The five most exciting Masters playoffs
5. 1954 – Sam Snead beats Ben Hogan
The pair tied on one-over par for 72 holes after Hogan had struggled to a final round of 75. At that time, the playoff was contested over 18 holes so Ben Hogan and Sam Snead returned the following day to battle it out. Between them, they had won four of the previous five Masters and Hogan was defending champion. It was to be a showdown between the two most famous golfers in the world at that time.
“The Hawk” had lost a playoff to Byron Nelson for the 1942 Masters and was determined not to let it happen again.
He and Snead were tied through nine holes of the playoff but Snead took the lead with a chip-in birdie on the 10th. He gave his one shot advantage back with a bogey on the 12th but he then took control on the par-5 13th. Hogan played cautiously and laid up with his second then Snead went for it, finding the green and two putting for a simple birdie, Hogan couldn’t get up-and-down and Snead edged ahead.
On the 16th, Hogan had a chance to square it after hitting a great tee shot and facing a short birdie putt. He missed it and then missed the one back to allow Snead a two-shot cushion. Snead played the final hole carefully and made a bogey to win by one. In a great match, Snead had scored 70 to Hogan’s 71.
4. 1989 – Nick Faldo beats Scott Hoch
The final round was a thriller with Nick Faldo blasting through the field with a fabulous 65. He’d struggled to a 77 in round three and looked to be out of the running. But he changed putter for Sunday and it worked a treat; he made eight birdies and posted a five-under-par total that no-one could better. Only Scott Hoch could match him and the pair headed to the 10th tee to decide the tournament by sudden-death playoff.

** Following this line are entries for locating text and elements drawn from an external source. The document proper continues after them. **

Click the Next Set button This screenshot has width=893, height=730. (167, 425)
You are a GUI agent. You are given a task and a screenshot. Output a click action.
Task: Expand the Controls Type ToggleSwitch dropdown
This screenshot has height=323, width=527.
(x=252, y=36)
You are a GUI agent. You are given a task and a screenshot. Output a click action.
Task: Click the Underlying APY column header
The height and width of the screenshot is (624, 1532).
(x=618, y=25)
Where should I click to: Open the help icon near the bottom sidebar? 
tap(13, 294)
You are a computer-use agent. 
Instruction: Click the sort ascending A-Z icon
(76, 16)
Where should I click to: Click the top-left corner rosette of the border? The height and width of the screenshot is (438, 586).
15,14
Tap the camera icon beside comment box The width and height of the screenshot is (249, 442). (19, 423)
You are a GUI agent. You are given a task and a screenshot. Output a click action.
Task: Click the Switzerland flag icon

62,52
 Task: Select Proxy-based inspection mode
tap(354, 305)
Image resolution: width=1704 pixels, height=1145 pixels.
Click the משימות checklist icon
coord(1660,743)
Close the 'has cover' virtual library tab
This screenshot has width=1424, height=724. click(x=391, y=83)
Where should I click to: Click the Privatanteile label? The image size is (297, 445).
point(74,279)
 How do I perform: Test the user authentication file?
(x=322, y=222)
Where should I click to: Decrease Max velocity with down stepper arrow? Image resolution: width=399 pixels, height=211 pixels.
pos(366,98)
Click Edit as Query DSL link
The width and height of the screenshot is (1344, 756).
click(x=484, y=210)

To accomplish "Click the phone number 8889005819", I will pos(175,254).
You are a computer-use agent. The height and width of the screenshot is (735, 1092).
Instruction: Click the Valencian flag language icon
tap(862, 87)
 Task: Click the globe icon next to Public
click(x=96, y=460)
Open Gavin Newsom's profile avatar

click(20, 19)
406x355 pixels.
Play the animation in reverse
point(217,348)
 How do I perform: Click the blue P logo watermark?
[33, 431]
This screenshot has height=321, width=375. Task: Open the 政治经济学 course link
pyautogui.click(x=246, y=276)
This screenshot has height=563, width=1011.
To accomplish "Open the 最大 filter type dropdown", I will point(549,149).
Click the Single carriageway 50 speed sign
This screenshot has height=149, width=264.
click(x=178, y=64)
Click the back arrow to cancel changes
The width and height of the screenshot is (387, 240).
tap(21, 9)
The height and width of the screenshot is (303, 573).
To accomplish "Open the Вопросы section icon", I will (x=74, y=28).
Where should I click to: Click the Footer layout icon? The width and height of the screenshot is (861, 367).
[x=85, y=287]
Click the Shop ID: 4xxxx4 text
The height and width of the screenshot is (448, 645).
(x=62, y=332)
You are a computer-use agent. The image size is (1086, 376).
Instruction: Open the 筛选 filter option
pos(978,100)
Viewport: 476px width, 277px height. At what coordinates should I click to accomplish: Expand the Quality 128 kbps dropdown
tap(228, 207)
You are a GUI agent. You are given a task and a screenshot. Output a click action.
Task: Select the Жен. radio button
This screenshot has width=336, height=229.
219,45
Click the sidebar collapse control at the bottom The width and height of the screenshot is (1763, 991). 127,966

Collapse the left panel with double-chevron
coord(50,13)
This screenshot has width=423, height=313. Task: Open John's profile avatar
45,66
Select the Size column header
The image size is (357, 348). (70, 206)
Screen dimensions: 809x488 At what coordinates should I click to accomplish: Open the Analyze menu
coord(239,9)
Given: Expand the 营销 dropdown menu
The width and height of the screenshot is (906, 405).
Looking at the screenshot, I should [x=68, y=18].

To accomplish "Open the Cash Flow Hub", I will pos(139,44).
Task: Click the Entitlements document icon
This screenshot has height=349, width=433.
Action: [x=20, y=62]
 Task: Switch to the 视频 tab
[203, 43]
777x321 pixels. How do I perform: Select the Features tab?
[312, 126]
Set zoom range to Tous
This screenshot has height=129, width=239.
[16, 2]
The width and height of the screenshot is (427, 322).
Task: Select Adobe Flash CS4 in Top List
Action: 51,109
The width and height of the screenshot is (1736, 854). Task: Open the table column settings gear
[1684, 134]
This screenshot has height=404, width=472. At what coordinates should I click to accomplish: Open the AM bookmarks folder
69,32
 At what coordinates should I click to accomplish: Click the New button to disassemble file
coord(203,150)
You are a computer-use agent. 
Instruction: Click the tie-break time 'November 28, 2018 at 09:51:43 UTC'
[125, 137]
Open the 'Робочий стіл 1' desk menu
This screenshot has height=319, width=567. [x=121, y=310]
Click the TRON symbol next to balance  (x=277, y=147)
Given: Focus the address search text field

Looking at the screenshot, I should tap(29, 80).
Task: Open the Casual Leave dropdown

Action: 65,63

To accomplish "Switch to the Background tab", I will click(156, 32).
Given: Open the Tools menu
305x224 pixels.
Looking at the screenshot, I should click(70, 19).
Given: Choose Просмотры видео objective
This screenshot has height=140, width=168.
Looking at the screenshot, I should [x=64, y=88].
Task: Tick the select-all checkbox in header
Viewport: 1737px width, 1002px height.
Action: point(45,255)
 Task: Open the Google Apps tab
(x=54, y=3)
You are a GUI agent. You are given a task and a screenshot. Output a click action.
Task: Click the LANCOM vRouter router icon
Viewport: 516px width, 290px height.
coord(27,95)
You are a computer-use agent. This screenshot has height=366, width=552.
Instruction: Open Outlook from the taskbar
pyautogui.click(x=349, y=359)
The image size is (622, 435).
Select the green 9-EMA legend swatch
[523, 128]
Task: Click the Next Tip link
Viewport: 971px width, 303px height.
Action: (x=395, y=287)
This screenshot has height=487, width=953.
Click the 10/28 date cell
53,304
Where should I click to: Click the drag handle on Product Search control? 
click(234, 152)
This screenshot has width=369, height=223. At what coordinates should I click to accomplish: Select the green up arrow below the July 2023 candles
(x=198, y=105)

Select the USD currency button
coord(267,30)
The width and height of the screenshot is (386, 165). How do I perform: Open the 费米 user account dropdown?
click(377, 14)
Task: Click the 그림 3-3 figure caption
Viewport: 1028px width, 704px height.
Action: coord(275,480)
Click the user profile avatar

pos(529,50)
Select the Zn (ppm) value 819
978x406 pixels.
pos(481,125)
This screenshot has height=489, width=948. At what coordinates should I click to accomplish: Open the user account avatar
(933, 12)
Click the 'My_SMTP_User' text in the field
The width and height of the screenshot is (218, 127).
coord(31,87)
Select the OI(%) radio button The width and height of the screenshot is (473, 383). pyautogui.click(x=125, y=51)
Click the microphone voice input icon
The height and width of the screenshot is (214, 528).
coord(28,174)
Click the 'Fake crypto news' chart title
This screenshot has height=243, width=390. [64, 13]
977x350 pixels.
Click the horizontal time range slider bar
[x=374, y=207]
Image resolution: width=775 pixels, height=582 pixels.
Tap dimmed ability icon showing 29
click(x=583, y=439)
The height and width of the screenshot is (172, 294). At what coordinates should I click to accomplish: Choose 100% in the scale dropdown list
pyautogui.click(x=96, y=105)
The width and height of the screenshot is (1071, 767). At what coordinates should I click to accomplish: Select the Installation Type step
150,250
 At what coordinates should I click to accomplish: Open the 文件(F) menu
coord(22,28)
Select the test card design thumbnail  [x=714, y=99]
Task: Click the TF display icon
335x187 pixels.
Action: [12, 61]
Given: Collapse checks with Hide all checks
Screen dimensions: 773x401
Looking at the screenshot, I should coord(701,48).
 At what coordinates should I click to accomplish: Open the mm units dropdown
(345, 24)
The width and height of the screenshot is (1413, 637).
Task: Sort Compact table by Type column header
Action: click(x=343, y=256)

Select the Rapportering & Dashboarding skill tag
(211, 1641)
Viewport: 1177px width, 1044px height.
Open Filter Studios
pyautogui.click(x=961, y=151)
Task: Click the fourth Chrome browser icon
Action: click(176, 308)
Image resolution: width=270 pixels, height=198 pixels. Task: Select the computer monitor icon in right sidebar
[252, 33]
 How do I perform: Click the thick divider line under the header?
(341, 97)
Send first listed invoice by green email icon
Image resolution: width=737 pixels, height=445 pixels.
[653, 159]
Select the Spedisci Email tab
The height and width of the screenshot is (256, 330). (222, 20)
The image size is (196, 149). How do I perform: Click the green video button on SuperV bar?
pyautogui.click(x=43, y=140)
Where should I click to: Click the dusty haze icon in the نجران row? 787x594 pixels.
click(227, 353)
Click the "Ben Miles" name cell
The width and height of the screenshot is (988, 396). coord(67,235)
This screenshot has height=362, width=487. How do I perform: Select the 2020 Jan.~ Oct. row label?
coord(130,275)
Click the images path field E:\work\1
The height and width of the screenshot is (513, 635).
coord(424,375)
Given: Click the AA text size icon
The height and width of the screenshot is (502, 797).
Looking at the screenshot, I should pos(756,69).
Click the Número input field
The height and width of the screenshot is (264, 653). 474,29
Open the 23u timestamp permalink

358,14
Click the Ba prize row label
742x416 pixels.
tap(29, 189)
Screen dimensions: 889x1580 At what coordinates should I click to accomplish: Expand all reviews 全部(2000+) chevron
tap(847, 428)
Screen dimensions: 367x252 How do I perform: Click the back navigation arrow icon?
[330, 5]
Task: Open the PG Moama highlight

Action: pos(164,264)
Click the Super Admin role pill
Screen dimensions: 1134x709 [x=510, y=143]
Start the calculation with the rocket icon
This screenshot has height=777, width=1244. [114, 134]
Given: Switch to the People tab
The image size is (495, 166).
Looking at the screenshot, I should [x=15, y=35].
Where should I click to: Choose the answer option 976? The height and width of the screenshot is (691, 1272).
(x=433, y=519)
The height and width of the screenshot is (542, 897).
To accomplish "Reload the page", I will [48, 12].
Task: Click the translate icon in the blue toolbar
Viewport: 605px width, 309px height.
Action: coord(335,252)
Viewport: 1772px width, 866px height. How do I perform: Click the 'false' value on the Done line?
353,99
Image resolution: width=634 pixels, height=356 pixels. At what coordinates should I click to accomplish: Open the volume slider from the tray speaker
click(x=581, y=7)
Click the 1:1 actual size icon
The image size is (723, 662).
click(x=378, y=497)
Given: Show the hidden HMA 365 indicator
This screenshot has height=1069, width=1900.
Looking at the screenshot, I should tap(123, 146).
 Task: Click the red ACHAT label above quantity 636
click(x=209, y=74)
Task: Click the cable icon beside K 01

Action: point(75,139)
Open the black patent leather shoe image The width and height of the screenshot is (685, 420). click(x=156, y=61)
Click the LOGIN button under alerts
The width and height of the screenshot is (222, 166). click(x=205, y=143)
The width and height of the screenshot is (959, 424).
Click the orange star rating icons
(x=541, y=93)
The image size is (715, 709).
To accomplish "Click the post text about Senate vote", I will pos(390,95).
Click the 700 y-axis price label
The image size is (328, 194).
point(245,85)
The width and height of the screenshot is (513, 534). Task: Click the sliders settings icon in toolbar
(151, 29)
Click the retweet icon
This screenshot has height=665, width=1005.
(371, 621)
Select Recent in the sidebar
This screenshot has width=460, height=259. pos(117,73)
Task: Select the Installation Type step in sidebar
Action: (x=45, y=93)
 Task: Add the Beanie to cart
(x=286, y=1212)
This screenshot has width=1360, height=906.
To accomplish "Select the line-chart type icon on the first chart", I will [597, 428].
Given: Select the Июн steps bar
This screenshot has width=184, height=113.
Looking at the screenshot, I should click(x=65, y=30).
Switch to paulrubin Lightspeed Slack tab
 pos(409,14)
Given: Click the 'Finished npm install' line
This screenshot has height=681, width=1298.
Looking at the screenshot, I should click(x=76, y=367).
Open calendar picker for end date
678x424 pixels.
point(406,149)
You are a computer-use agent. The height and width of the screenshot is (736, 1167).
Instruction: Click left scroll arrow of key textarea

Faldo’s approach found sand and Hoch played a good second to leave 25-feet for birdie. Faldo blasted out and faced about 12 feet for his par. Hoch’s birdie try missed and when Faldo failed to knock his par putt home, the American had a two-foot putt to win the Masters. Incredibly he missed it and Faldo’s hopes were still alive.
Hole more short putts:
On the difficult 11th, Faldo rolled home a 25-foot putt for birdie and victory. It was the first of his three Masters wins.
3. 1979 – Fuzzy Zoeller beats Ed Sneed and Tom Watson
This was the first sudden-death playoff at The Masters and it was won by first time participant Fuzzy Zoeller. He remains one of only three men to win the tournament on their debut – Horton Smith won the first event in 1934 and Gene Sarazen won in 1935, having not played the year before.
Ed Sneed should have won the tournament in regulation play but he bogeyed the last three holes to fall back into a tie with Zoeller and Tom Watson.
On the first extra hole, the 10th, all three men had birdie putts. All three missed and they moved on to the 11th. Sneed found sand with his second and blasted out for three, Watson missed a putt for a three then Zoeller, showing nerves of steel, rolled his birdie putt home from six feet.